> [DIRECTIONS]:
Can you return the whole blog post below on good and bad news in African agriculture, word for word?

Friday, November 11, 2011

Mixed Bag: good and bad in African agriculture

In the most distressing news I've heard recently put in a positive light, 20 Tanzanian farmers were invited to Uganda to learn more about using human feces as fertilizer. They would like to convince us that this is a good thing because fertilizer use is so low, but it's also a great way for spreading diseases. Their numbers are 20 years old, but show that a lot more fertilizer is supposedly distributed than was ever spread on crops. That doesn't suggest the problem was lack of fertilizer availability.

Flooding in northwestern Nigeria (Sokoto state, pictured) destroyed 1 billion Naira worth of crops ($6.7 million).

In much happier news, ICRISAT has been providing some Mali farmers with groundnut (peanut) seeds that take only 3 months to harvest instead of 4. As rain patterns have shifted, assumedly due to climate change, the rainy season has been getting shorter and shorter. If I understand the report correctly, it claims that groundnut production has also increased 10-fold.

They also established a cooperative (starting at 20 members, now 65) to coordinate storage. Each member of the cooperative contributes 20 kg of groundnuts for storage. 10 of them they get back later in the year (as a form of forced storage for behavioral economics reasons) and the other 10 are sold (for about $320) to give the cooperative a source of loanable capital.

Ugandan rice production is up significantly - 66% during the last decade. Instead of importing rice, they now export to South Sudan, Kenya, and DRC. The article credits Nerica (New Rice for Africa) with much of the growth. I take the article to be saying that a new survey by the Ministry of Agriculture claims that rice exports are now valued more than any other traditional food export.

Zimbabwe is going to start handing out agricultural input vouchers to vulnerable farmers this week, entitling them to "10 kilograms of maize seed, one 50-kilogram bag of compound D and one 50 kilogram bag of ammonium nitrate fertilizer."

> [PROVIDED MATERIAL]:

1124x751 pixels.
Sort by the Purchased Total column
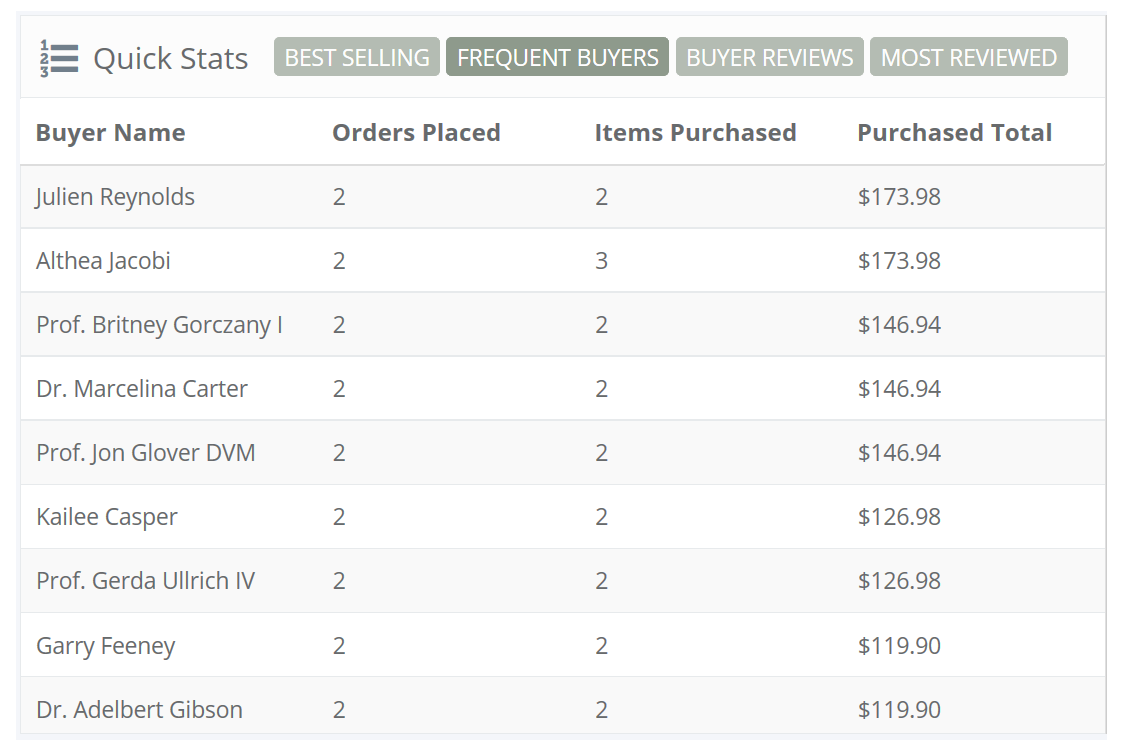(954, 132)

> [ANSWER SPACE]:
Friday, November 11, 2011

Mixed Bag: good and bad in African agriculture

In the most distressing news I've heard recently put in a positive light, 20 Tanzanian farmers were invited to Uganda to learn more about using human feces as fertilizer. They would like to convince us that this is a good thing because fertilizer use is so low, but it's also a great way for spreading diseases. Their numbers are 20 years old, but show that a lot more fertilizer is supposedly distributed than was ever spread on crops. That doesn't suggest the problem was lack of fertilizer availability.

Flooding in northwestern Nigeria (Sokoto state, pictured) destroyed 1 billion Naira worth of crops ($6.7 million).

In much happier news, ICRISAT has been providing some Mali farmers with groundnut (peanut) seeds that take only 3 months to harvest instead of 4. As rain patterns have shifted, assumedly due to climate change, the rainy season has been getting shorter and shorter. If I understand the report correctly, it claims that groundnut production has also increased 10-fold.

They also established a cooperative (starting at 20 members, now 65) to coordinate storage. Each member of the cooperative contributes 20 kg of groundnuts for storage. 10 of them they get back later in the year (as a form of forced storage for behavioral economics reasons) and the other 10 are sold (for about $320) to give the cooperative a source of loanable capital.

Ugandan rice production is up significantly - 66% during the last decade. Instead of importing rice, they now export to South Sudan, Kenya, and DRC. The article credits Nerica (New Rice for Africa) with much of the growth. I take the article to be saying that a new survey by the Ministry of Agriculture claims that rice exports are now valued more than any other traditional food export.

Zimbabwe is going to start handing out agricultural input vouchers to vulnerable farmers this week, entitling them to "10 kilograms of maize seed, one 50-kilogram bag of compound D and one 50 kilogram bag of ammonium nitrate fertilizer."